Task prompt:
Quote exactly the lines from the one with "You are a computer-use" to the end of the data, both included; omit the pictures.

Records to process:
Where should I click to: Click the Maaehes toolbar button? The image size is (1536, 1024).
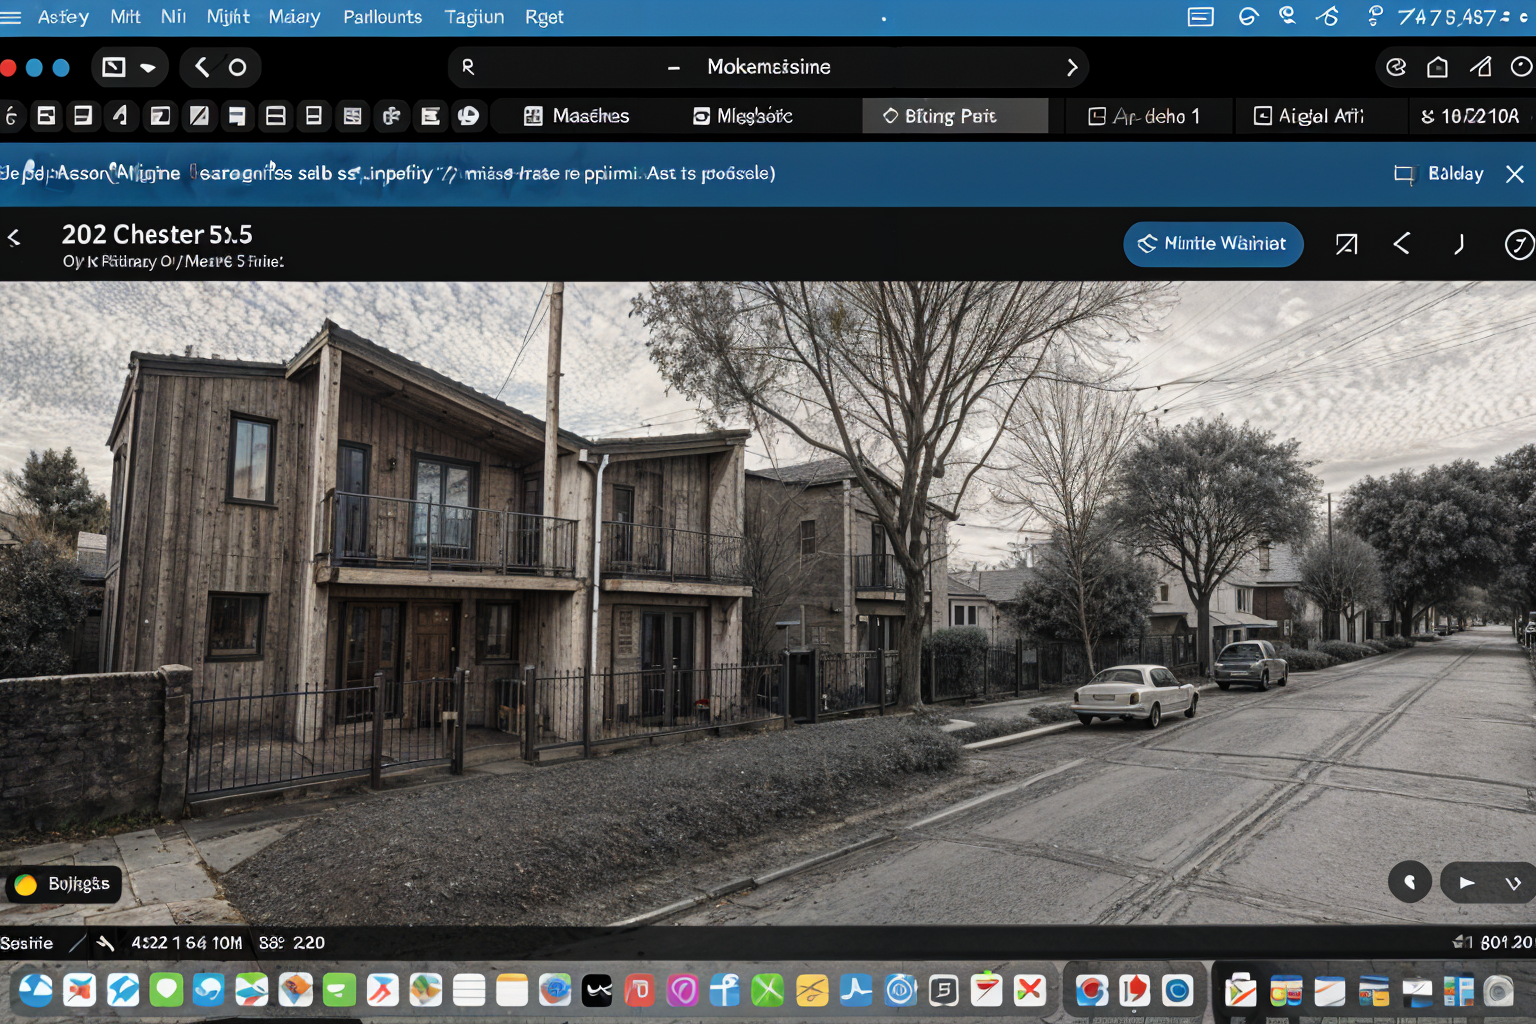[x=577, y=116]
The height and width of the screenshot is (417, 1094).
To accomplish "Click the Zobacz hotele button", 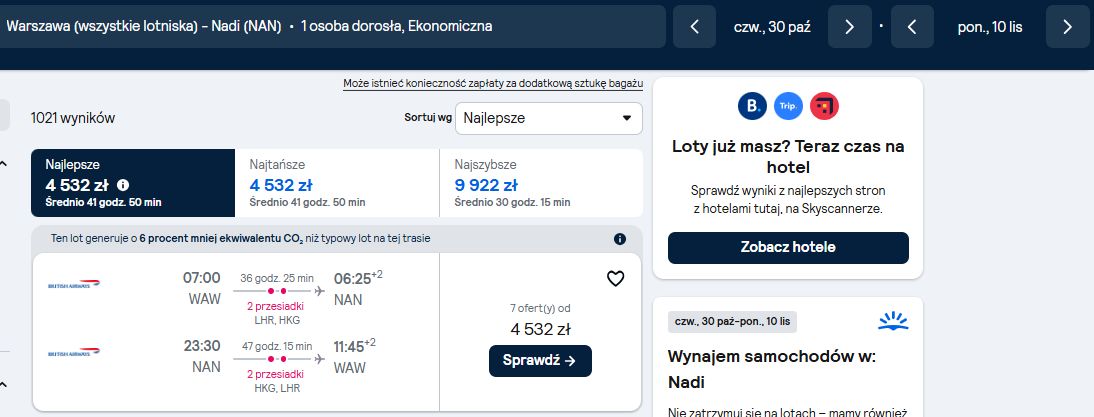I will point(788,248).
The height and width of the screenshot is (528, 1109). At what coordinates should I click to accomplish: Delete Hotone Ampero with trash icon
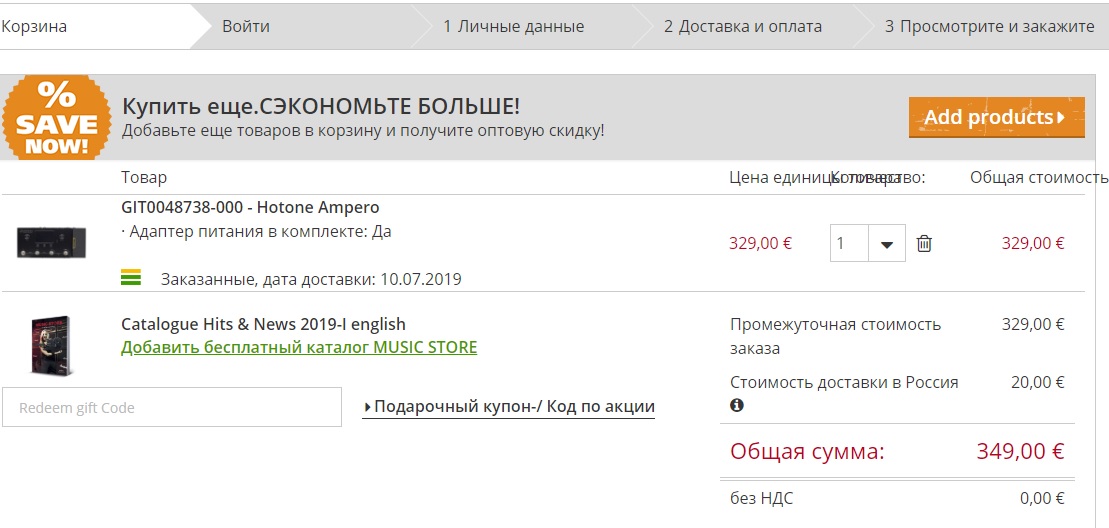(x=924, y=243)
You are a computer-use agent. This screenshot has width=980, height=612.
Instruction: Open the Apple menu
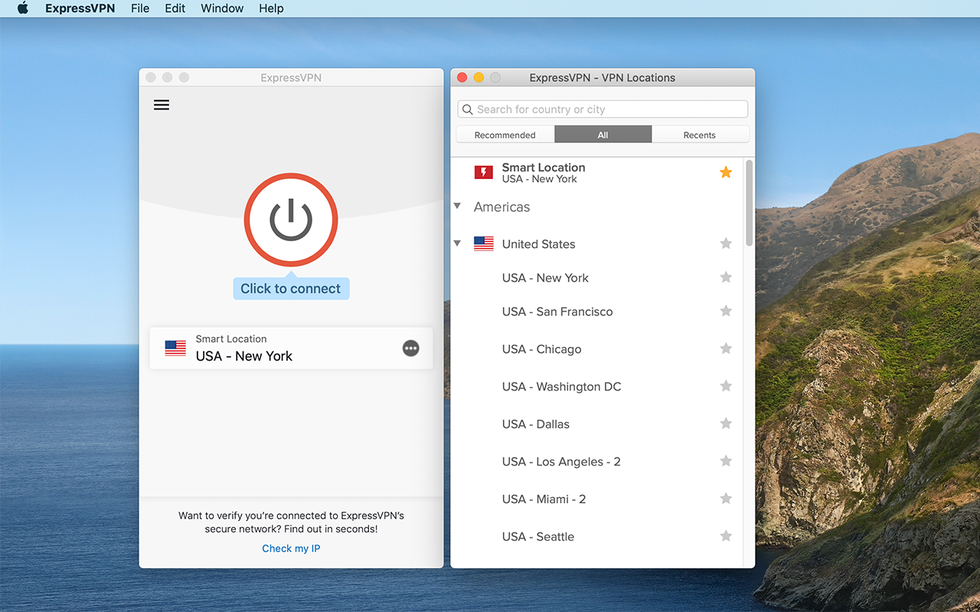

Task answer:
You are a computer-use agent. This screenshot has width=980, height=612.
Instruction: Open the Apple menu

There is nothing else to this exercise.